CAPAS, Tarlac: Adrian Avellera of Capas National High School was wearing a different uniform on Friday along with his classmates and they were not inside the classroom but outdoor.
The same goes for Mark Ryan Dizon of Cristo Rey High School who was sweating after their lesson on history, nationalism and physical education.
Avellera and Dizon were among at least 2,000 Capaseños, including around 1,750 other Grade 11 senior high school students, who joined the “Heroes’ Walk” trail in commemoration of the infamous 1942 Death March.
“This is a good part of our student life because our minds are being opened about the importance of history,” Avellera said.
“I never thought this (walk) was hard.
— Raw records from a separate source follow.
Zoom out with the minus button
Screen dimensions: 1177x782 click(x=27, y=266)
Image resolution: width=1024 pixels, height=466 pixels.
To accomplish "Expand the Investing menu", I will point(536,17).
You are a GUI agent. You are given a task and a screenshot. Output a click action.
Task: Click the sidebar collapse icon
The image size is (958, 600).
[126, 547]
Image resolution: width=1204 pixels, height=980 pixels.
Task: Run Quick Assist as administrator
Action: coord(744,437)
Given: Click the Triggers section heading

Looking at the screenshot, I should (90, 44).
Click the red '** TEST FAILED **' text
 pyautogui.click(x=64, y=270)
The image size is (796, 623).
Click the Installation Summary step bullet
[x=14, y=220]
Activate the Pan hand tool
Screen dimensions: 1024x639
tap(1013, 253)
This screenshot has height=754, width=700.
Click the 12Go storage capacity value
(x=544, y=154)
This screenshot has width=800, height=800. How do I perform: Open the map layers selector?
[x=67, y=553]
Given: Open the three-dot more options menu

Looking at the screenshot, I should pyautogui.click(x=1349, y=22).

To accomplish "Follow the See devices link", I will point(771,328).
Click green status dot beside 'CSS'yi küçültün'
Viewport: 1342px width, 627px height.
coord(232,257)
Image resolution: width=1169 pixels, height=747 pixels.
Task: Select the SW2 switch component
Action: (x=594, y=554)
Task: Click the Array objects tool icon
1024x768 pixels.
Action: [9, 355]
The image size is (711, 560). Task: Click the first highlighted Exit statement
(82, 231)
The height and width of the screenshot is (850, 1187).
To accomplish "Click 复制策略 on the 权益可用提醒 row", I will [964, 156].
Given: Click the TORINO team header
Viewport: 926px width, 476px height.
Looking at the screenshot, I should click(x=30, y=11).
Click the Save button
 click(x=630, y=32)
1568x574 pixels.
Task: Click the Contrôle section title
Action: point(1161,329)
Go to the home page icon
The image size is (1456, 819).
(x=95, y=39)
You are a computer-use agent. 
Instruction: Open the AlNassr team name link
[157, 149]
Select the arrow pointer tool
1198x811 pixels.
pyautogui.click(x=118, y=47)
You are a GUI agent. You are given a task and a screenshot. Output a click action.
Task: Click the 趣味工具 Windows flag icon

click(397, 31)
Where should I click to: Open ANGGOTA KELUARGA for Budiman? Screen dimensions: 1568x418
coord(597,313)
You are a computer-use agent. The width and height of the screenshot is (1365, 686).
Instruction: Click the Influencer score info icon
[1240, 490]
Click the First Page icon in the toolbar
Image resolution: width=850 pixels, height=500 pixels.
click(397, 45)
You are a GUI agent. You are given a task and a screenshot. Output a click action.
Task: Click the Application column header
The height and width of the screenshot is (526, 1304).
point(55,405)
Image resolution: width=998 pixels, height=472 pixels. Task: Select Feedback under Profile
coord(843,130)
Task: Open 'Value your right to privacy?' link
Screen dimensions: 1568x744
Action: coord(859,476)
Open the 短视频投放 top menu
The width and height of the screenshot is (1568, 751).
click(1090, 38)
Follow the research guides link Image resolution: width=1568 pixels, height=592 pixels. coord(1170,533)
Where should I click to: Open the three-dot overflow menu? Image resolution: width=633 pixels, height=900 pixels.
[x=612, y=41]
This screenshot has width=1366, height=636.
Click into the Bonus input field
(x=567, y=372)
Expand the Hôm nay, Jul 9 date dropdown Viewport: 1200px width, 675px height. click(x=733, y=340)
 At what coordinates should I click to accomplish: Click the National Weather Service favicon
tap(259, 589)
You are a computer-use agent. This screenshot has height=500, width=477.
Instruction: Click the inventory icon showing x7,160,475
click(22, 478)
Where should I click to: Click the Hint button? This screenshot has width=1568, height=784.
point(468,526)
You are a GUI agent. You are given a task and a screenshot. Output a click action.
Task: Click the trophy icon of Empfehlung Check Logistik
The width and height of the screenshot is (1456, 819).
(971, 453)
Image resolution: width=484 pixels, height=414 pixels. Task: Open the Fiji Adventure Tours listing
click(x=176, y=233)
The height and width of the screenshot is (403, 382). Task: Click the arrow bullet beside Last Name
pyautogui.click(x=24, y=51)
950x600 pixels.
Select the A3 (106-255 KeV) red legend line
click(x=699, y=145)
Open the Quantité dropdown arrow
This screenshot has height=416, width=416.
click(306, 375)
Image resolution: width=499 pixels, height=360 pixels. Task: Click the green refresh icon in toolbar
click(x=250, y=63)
I only hear this story and read in history books, and now that I experienced it I realized how hard it must have been for our forefathers who walked much longer than we did today,” Dizon, on the other hand, said in the vernacular.
The students from private and public high schools in this town were mandated to undergo six to seven kilometers walk as requisite for graduation, based on Executive Order (EO) 8 signed by Mayor Reynaldo Catacutan who led the march himself.
The EO requires the students to walk from the Death March marker in Barangay Santo Domingo to Capas National Shrine (CNS) in Barangay Cristo Rey, site of the former interment camp for around 60,000 Filipino and American soldiers who died in the hands of the Japanese during the Second World War.
The order aims to instill nationalism and patriotism among the youth, particularly students, of Capas who play a significant part in nation-building.
“The state recognizes the vital role of the youth in nation-building and shall promote and protect their physical, moral, spiritual, intellectual and social well-being,” the EO said.
“It shall inculcate in the youth patriotism and nationalism, and encourage their involvement in public and civic affairs,” it added.
The “heroes’ walk” was supposed to take place last March 11 and as stated in the order that it shall be held every second Saturday of March each year, but for unknown reasons it was moved to Friday.
During the historic Death March, Filipino and US soldiers were forced to march from Santo Domingo to Cristo Rey without food or rest, beaten up mercilessly along the way, causing, many of them to die before reaching the interment camp here.
It was the last phase of their journey that began in the province of Bataan. Today, both the Dambana ng Kagitingan in Bataan and the CNS serve as the center of commemoration of the Araw ng Kagitingan every April 9.